Goldman Sachs Boosts Compliance Department Amid Regulatory Scrutiny of Industry

Goldman Sachs Group is reportedly adding staff to its compliance department amid increased scrutiny of the industry from the Federal Reserve.

The Wall Street firm plans to enlist several hundred new staffers to address concerns raised by banking supervisors, Bloomberg reported Thursday (Aug. 17).

Goldman Sachs CEO David Solomon has acknowledged the tougher regulatory climate for the industry at large, according to the report.

The fallout from the Archegos Capital Management scandal in 2021 has prompted a closer examination of how all Wall Street banks handle counterparty credit risks, the report said.

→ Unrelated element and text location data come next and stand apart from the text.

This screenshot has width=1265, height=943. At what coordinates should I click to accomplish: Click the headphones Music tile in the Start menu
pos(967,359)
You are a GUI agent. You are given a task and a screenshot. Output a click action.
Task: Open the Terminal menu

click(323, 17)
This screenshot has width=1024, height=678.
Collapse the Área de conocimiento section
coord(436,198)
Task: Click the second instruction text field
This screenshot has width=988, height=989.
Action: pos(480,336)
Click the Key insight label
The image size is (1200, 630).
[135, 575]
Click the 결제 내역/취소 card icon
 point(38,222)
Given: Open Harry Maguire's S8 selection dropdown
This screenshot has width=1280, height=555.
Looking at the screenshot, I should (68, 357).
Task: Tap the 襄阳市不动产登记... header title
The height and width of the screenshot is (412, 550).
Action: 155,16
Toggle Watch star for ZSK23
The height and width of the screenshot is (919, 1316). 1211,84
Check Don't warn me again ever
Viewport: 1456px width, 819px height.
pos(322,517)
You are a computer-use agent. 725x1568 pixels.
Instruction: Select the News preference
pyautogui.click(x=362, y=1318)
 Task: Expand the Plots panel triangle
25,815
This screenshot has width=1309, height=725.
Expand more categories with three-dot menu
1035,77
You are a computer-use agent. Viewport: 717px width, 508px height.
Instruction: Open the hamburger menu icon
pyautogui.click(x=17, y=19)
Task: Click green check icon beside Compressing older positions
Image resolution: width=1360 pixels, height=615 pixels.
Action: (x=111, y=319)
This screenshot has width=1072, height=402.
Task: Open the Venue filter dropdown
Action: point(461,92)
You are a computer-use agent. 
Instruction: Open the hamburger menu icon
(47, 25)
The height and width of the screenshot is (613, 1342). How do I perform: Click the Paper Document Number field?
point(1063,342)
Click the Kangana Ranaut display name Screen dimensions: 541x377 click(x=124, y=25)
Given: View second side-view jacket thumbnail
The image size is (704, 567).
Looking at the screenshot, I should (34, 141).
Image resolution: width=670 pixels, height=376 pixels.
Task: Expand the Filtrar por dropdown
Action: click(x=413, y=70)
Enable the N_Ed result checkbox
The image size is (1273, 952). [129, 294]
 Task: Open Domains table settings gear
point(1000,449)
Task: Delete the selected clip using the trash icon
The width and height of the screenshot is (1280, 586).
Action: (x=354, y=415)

Overhauling compliance departments to meet regulators’ expectations can be a time-consuming process, per the report. CEOs of other major banks, such as Wells Fargo and Citigroup, have been focusing on appeasing regulators for years.

Goldman Sachs disclosed in a regulatory filing with the Securities and Exchange Commission (SEC) in May that it was cooperating with and giving information to “various governmental bodies” as they look into the downfall of Silicon Valley Bank.

The filing said that the investigation includes Goldman’s work with the bank “in or around March 2023, when SVB engaged the firm to assist with a proposed capital raise and SVB sold the firm a portfolio of securities.”

Goldman Sachs is bolstering its compliance department even as it has cut executives from other parts of its operations due to a slump in business on Wall Street, according to the Bloomberg report. The decision to ramp up hiring in the compliance department is notable as the company has been reducing its headcount this year due to a market slowdown, with thousands of jobs already cut in previous rounds.

The firm has made three rounds of job cuts, including a few hundred made in September 2022, another 3,200 positions being eliminated in January, and fewer than 250 roles being cut in May. The reductions in May were attributed to a continuing slowdown of investment bank deal-making on Wall Street.

Goldman Sachs said in June that the environment for initial public offerings (IPOs) had improved to nearly its typical level, but the amount of IPO activity was lagging behind and not seeing the same kind of improvement.